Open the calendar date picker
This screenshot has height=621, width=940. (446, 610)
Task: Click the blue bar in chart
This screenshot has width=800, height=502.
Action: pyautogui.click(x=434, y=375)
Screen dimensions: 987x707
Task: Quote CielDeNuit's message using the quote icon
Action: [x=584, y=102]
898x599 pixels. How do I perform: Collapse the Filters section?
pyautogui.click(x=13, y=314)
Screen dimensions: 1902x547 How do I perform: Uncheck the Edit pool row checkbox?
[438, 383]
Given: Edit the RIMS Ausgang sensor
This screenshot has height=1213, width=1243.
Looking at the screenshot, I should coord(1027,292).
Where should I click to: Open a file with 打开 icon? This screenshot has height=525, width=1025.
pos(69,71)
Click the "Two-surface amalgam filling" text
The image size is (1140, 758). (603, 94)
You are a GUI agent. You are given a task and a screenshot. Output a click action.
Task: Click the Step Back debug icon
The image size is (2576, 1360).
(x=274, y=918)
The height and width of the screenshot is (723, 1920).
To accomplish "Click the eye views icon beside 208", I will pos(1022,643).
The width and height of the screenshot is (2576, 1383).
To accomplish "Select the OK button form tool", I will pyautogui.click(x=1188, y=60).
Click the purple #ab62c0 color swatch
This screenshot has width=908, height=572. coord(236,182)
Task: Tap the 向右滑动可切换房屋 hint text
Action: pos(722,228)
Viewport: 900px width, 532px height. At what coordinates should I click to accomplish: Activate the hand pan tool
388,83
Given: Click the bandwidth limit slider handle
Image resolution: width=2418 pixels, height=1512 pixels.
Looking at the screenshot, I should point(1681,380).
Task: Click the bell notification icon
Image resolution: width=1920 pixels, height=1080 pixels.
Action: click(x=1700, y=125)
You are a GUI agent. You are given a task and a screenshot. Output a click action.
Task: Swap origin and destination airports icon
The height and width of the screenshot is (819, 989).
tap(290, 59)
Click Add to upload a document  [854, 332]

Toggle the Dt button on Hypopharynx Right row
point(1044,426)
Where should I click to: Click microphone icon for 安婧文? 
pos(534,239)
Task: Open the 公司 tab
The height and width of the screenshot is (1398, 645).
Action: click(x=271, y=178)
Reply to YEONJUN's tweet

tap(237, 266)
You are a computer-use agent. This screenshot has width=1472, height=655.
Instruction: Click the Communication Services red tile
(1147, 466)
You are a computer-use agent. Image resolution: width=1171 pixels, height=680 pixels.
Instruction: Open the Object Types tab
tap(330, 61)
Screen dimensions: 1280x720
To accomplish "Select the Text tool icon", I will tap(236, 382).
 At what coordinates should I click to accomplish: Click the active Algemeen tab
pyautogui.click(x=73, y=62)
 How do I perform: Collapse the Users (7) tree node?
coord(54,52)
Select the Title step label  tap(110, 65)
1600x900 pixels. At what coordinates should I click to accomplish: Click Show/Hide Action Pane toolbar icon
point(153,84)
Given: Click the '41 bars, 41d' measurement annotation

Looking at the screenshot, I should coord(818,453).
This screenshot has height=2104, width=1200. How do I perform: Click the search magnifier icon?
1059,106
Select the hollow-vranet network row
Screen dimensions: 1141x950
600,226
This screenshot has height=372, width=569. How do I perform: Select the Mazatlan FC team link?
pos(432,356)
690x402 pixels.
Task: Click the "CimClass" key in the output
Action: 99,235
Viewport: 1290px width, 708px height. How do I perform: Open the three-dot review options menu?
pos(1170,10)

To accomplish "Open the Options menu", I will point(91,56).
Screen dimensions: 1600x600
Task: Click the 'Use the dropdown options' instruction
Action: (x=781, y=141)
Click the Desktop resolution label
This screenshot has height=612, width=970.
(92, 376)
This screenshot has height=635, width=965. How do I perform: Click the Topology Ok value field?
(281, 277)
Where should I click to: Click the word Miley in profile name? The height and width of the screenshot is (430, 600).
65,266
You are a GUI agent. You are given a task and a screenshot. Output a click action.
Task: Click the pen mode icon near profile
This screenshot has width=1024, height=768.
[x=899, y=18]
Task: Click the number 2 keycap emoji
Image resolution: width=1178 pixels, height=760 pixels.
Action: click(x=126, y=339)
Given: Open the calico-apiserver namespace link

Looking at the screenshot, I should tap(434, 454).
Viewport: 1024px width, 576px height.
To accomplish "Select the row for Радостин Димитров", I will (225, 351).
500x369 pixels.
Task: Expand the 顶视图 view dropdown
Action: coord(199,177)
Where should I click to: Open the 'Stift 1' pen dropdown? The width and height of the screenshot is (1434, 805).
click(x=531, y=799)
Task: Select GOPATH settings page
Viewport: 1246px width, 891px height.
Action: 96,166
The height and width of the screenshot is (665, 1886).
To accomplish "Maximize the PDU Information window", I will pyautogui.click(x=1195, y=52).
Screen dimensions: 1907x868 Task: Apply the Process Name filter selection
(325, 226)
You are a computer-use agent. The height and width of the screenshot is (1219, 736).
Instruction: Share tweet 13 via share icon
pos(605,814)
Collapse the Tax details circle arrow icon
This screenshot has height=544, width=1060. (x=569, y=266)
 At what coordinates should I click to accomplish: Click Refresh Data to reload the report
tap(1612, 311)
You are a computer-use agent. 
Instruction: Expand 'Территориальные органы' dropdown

◇ ◇ ◇ ◇ ◇

Rewrite the full listing above so that each occurrence of "computer-use agent" becomes "desktop automation agent". Leave every other character as it is.

## The answer:
Open the calendar date picker
This screenshot has height=621, width=940. (446, 610)
Task: Click the blue bar in chart
This screenshot has width=800, height=502.
Action: pyautogui.click(x=434, y=375)
Screen dimensions: 987x707
Task: Quote CielDeNuit's message using the quote icon
Action: [x=584, y=102]
898x599 pixels. How do I perform: Collapse the Filters section?
pyautogui.click(x=13, y=314)
Screen dimensions: 1902x547 How do I perform: Uncheck the Edit pool row checkbox?
[438, 383]
Given: Edit the RIMS Ausgang sensor
This screenshot has height=1213, width=1243.
Looking at the screenshot, I should coord(1027,292).
Where should I click to: Open a file with 打开 icon? This screenshot has height=525, width=1025.
pos(69,71)
Click the "Two-surface amalgam filling" text
The image size is (1140, 758). (603, 94)
You are a GUI agent. You are given a task and a screenshot. Output a click action.
Task: Click the Step Back debug icon
The image size is (2576, 1360).
(x=274, y=918)
The height and width of the screenshot is (723, 1920).
To accomplish "Click the eye views icon beside 208", I will pos(1022,643).
The width and height of the screenshot is (2576, 1383).
To accomplish "Select the OK button form tool", I will pyautogui.click(x=1188, y=60).
Click the purple #ab62c0 color swatch
This screenshot has width=908, height=572. coord(236,182)
Task: Tap the 向右滑动可切换房屋 hint text
Action: pos(722,228)
Viewport: 900px width, 532px height. At what coordinates should I click to accomplish: Activate the hand pan tool
388,83
Given: Click the bandwidth limit slider handle
Image resolution: width=2418 pixels, height=1512 pixels.
Looking at the screenshot, I should point(1681,380).
Task: Click the bell notification icon
Image resolution: width=1920 pixels, height=1080 pixels.
Action: click(x=1700, y=125)
You are a GUI agent. You are given a task and a screenshot. Output a click action.
Task: Swap origin and destination airports icon
The height and width of the screenshot is (819, 989).
tap(290, 59)
Click Add to upload a document  [854, 332]

Toggle the Dt button on Hypopharynx Right row
point(1044,426)
Where should I click to: Click microphone icon for 安婧文? 
pos(534,239)
Task: Open the 公司 tab
The height and width of the screenshot is (1398, 645).
Action: click(x=271, y=178)
Reply to YEONJUN's tweet

tap(237, 266)
You are a desktop automation agent. This screenshot has width=1472, height=655.
Instruction: Click the Communication Services red tile
(1147, 466)
You are a desktop automation agent. Image resolution: width=1171 pixels, height=680 pixels.
Instruction: Open the Object Types tab
tap(330, 61)
Screen dimensions: 1280x720
To accomplish "Select the Text tool icon", I will tap(236, 382).
 At what coordinates should I click to accomplish: Click the active Algemeen tab
pyautogui.click(x=73, y=62)
 How do I perform: Collapse the Users (7) tree node?
coord(54,52)
Select the Title step label  tap(110, 65)
1600x900 pixels. At what coordinates should I click to accomplish: Click Show/Hide Action Pane toolbar icon
point(153,84)
Given: Click the '41 bars, 41d' measurement annotation

Looking at the screenshot, I should coord(818,453).
This screenshot has height=2104, width=1200. How do I perform: Click the search magnifier icon?
1059,106
Select the hollow-vranet network row
Screen dimensions: 1141x950
600,226
This screenshot has height=372, width=569. How do I perform: Select the Mazatlan FC team link?
pos(432,356)
690x402 pixels.
Task: Click the "CimClass" key in the output
Action: 99,235
Viewport: 1290px width, 708px height. How do I perform: Open the three-dot review options menu?
pos(1170,10)

To accomplish "Open the Options menu", I will point(91,56).
Screen dimensions: 1600x600
Task: Click the 'Use the dropdown options' instruction
Action: (x=781, y=141)
Click the Desktop resolution label
This screenshot has height=612, width=970.
(92, 376)
This screenshot has height=635, width=965. How do I perform: Click the Topology Ok value field?
(281, 277)
Where should I click to: Click the word Miley in profile name? The height and width of the screenshot is (430, 600).
65,266
You are a GUI agent. You are given a task and a screenshot. Output a click action.
Task: Click the pen mode icon near profile
This screenshot has width=1024, height=768.
[x=899, y=18]
Task: Click the number 2 keycap emoji
Image resolution: width=1178 pixels, height=760 pixels.
Action: click(x=126, y=339)
Given: Open the calico-apiserver namespace link

Looking at the screenshot, I should tap(434, 454).
Viewport: 1024px width, 576px height.
To accomplish "Select the row for Радостин Димитров", I will (225, 351).
500x369 pixels.
Task: Expand the 顶视图 view dropdown
Action: coord(199,177)
Where should I click to: Open the 'Stift 1' pen dropdown? The width and height of the screenshot is (1434, 805).
click(x=531, y=799)
Task: Select GOPATH settings page
Viewport: 1246px width, 891px height.
Action: 96,166
The height and width of the screenshot is (665, 1886).
To accomplish "Maximize the PDU Information window", I will pyautogui.click(x=1195, y=52).
Screen dimensions: 1907x868 Task: Apply the Process Name filter selection
(325, 226)
You are a desktop automation agent. The height and width of the screenshot is (1219, 736).
Instruction: Share tweet 13 via share icon
pos(605,814)
Collapse the Tax details circle arrow icon
This screenshot has height=544, width=1060. (x=569, y=266)
 At what coordinates should I click to accomplish: Click Refresh Data to reload the report
tap(1612, 311)
You are a desktop automation agent. 
Instruction: Expand 'Территориальные органы' dropdown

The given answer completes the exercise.